Better, he said, than soft plastics, tubes or crankbaits that grind the bottom.

There are reasons for that. First, the jig matches an easy winter forage (crawfish) that moves slowly and correlates well with the bass' slower metabolism.

"Bass aren't chasing this time of year, and they know a crawfish is easy prey," said Brauer. "While bass may not eat as often, they still have to eat."

Secondly, he added, you can fish the jig at all depths, on the bottom where they are feeding and in areas where the fish live during winter.

"I do more casting and crawling of the jig this time year than I do pitching and flipping," Brauer noted.

While Lake of the Ozarks is now his home, the 17-time B.A.S.S. tournament winner grew up in Nebraska. Cold weather doesn't discourage him from fishing.

"The fish will bite during the winter," he insisted. "The problem is that most anglers are sissies and don't want to go out there when it's real cold, so they imagine the fish don't bite. But, believe me, they do."

Location and presentation are big keys. Brauer targets sharp breaking channel swings on the main lake but says you don't have to fish as deep as some anglers believe — as long as deep water is nearby. Shallow flats with scattered wood or riprap on the lip of a channel swing make it even better.

"I've caught a lot of bass in two feet of water, and I've even caught fish by dragging a jig off shoreline ice and letting it fall into open water," he explained. "In those lakes with grass, the bass will get tight under the mats, and you can punch a jig through there and catch them."

Because the water is clear and the fish are lethargic, he limits his line to no bigger than 15-pound Tatsu Fluorocarbon line spooled on baitcast gear.

A year ago, Lake of the Ozarks was frozen over and Brauer wanted to put some hours on his new Evinrude. He launched in the river below the dam and couldn't resist casting a jig at some likely targets.

"The water coming out of the dam was 32-34 degrees, and I caught a five pounder on a jig," he described.

Brauer's preferred jig for winter fishing is a 1/2-ounce Strike King in natural colors, although green pumpkin and black/blue remain his top choices.

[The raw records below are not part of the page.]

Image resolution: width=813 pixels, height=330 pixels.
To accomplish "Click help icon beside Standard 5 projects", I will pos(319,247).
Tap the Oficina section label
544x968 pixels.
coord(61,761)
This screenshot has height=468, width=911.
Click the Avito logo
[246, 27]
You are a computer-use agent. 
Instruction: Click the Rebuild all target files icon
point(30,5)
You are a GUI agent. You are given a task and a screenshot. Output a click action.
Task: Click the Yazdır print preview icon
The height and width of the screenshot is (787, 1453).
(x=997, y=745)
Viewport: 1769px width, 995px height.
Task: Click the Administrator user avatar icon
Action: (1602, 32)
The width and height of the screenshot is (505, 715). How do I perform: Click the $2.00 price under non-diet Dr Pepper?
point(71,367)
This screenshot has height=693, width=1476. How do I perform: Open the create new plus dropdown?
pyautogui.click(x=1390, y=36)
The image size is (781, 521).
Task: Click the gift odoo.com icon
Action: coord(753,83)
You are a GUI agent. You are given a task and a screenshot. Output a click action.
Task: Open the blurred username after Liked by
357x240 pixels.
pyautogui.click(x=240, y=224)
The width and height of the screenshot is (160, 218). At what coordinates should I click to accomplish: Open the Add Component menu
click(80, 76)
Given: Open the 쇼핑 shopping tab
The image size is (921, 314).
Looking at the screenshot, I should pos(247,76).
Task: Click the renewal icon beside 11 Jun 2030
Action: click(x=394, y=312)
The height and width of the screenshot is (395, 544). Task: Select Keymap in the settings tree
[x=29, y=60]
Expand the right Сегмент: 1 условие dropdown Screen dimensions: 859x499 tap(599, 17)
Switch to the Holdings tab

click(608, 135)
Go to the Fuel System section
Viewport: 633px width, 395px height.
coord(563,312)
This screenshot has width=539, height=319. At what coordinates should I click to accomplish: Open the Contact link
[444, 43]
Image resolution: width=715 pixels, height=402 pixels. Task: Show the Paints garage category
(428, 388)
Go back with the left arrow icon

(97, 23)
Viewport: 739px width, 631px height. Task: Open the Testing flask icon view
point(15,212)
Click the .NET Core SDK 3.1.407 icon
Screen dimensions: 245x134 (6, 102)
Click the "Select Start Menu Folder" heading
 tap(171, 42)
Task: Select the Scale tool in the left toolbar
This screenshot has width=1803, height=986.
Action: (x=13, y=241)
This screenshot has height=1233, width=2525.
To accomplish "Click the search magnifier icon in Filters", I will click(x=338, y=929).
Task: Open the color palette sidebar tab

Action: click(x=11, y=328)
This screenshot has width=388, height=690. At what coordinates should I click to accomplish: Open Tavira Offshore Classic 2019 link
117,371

"In the winter, the water is usually clear and you never have to go outside those colors," he explained. "I also prefer the chunk-style trailers, as I don't believe you want a lot of action in your jig trailers that time of year."

There are times, however, when you do need to downsize your jig in ultra-clear, cold water.

"I was filming a show a few years ago, and it was so cold the cameramen were begging me to go in," he recalled. "The water was freezing up my rod guides, yet I caught 40 or more bass that day, and all they would bite was a Strike King Finesse jig (Bitsy Bug) with a tiny trailer, fished on 8-pound line and spinning tackle."

Brauer says anglers who have access to open water this winter will find jig fishing a good remedy for cabin fever.

"Once the water temperature gets into the 40s, fishing gets a little more difficult, but don't let that discourage you from going," he said. "If there is a warming trend or stable weather period, you can have a very good day — if you're fishing a jig."